==== ESTRATTO DEL DOCUMENTO ====
Scritto da Roberto Pecoraro.

Roberto PecoraroMilano, centro città, sabato sera, la luce della lampada da tavolo si riflette attraverso il whisky che Matteo e Francesco stanno sorseggiando. I bambini giocano in mansarda mentre le mogli stanno smantellando il guardaroba alla ricerca non si sa di cosa; probabilmente vogliono godersi soltanto un po’ di tranquillità e di confidenze. Matteo racconta un fatto, riferitogli di recente.
Una persona, che era venuta a conoscenza di un traffico losco nel suo quartiere, voleva esporre denuncia.
Un “capetto” della malavita di zona, venutolo a sapere, lo aveva avvicinato, dicendogli: “Ricordati che nella giungla ci sono le zebre ed i leoni. Ecco, tu sei una zebra!”.
Francesco è un milanese DOC, Matteo un siciliano trapiantato da una decina d’anni a Milano.
Francesco inizialmente non riesce a cogliere il senso profondo della minaccia, poi chiede:
“E lui cos’ha fatto? Lo ha denunciato, vero?”
“No”
“E che schifo, così non cambierà mai niente!”
zebraleone “Tu cosa avresti fatto, considerando che hai due figli piccoli e che queste persone sanno dove abiti?”
==== ELENCO FORNITO ====
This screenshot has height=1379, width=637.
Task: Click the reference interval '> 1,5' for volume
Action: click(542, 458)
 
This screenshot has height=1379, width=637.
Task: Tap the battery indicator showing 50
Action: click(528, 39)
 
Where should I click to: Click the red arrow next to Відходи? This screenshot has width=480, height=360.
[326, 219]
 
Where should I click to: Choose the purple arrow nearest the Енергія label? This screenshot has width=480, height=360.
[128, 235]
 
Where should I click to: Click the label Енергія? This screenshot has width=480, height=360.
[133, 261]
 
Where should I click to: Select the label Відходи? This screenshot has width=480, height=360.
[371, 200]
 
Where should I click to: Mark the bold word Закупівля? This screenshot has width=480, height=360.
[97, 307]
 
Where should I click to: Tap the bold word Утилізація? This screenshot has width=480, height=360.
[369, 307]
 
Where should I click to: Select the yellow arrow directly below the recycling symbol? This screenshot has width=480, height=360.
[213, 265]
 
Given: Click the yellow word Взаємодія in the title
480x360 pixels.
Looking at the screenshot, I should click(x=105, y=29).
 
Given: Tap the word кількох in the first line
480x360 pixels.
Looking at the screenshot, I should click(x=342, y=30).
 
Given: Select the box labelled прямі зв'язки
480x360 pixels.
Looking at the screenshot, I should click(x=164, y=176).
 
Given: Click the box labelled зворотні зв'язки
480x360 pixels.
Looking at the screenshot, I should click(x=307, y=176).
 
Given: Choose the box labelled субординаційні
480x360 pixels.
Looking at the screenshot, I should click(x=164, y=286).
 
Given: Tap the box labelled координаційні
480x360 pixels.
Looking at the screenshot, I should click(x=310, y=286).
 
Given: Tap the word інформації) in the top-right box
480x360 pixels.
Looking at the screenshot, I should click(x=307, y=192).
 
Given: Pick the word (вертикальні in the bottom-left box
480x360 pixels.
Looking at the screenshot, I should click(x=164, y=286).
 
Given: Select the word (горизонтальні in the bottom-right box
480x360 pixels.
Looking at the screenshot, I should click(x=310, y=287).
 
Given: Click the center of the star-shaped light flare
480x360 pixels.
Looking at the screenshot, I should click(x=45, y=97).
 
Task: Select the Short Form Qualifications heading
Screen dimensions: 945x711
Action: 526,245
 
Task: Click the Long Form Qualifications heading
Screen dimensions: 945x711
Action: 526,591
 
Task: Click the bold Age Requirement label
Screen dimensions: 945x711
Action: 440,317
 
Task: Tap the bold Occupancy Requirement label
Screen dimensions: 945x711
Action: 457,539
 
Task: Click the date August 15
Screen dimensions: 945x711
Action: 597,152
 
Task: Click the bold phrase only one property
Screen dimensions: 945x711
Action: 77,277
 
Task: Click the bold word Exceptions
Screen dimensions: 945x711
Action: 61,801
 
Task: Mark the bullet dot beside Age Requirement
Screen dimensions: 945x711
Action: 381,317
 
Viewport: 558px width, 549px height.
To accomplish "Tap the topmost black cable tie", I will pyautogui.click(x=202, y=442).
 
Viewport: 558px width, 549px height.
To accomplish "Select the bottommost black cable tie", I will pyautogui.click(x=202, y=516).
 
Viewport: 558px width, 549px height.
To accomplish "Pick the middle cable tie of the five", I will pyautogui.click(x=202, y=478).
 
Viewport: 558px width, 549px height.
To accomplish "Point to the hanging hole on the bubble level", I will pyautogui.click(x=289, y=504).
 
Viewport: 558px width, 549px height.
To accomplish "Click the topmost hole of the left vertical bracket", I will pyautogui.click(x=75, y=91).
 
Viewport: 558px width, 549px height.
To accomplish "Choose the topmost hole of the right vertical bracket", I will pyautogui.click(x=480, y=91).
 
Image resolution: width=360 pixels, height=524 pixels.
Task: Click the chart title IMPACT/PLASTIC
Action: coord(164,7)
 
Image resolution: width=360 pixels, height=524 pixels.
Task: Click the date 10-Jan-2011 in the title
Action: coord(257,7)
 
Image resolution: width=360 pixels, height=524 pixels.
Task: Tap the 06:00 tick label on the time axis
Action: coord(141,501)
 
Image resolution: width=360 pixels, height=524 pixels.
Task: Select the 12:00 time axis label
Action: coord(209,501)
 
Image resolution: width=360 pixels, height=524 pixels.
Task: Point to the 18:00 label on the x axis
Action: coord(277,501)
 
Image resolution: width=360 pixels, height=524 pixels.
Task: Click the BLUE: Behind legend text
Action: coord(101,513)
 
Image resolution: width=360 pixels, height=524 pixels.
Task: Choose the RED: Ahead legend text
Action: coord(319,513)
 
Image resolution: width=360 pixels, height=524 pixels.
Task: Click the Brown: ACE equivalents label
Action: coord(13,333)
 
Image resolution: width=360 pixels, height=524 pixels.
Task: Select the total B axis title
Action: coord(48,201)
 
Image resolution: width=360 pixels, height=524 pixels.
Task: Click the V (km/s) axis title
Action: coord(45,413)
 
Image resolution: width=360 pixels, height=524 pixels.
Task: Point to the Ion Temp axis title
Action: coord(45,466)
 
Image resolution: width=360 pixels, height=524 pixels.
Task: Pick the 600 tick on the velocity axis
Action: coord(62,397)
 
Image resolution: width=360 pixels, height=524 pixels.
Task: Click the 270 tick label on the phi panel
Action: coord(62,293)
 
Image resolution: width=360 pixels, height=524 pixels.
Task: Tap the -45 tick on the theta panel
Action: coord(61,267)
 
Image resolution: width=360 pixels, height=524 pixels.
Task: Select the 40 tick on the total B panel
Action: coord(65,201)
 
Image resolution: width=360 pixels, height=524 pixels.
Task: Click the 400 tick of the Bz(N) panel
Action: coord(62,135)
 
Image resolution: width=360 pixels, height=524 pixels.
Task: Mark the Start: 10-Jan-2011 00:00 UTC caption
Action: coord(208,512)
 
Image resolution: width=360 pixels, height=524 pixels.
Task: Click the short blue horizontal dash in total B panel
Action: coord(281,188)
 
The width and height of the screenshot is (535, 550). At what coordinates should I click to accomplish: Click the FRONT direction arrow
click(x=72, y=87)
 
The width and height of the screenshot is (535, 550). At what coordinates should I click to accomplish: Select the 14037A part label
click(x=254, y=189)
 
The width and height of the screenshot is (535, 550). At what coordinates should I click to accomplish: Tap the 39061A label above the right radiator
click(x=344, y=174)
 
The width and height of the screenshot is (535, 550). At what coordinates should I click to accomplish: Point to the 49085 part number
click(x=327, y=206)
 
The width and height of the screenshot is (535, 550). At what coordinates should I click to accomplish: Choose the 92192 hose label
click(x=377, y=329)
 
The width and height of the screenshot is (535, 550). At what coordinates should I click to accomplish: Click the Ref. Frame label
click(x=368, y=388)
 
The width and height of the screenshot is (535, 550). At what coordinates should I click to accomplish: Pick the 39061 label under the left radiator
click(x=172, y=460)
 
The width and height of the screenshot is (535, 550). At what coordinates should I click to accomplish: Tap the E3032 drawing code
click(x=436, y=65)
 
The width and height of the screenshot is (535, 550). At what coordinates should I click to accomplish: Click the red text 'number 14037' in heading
====
▶ [COMPITI]
(1) Nell'estratto, da quanto tempo Matteo vive a Milano?
(2) Per favore, trova nell'elenco ogni riga che contiene la parola "cable" e riportala.

▶ [RISPOSTE PER COMPITO]
(1) Da una decina d'anni.

(2)
To accomplish "Tap the topmost black cable tie", I will pyautogui.click(x=202, y=442).
To accomplish "Select the bottommost black cable tie", I will pyautogui.click(x=202, y=516).
To accomplish "Pick the middle cable tie of the five", I will pyautogui.click(x=202, y=478).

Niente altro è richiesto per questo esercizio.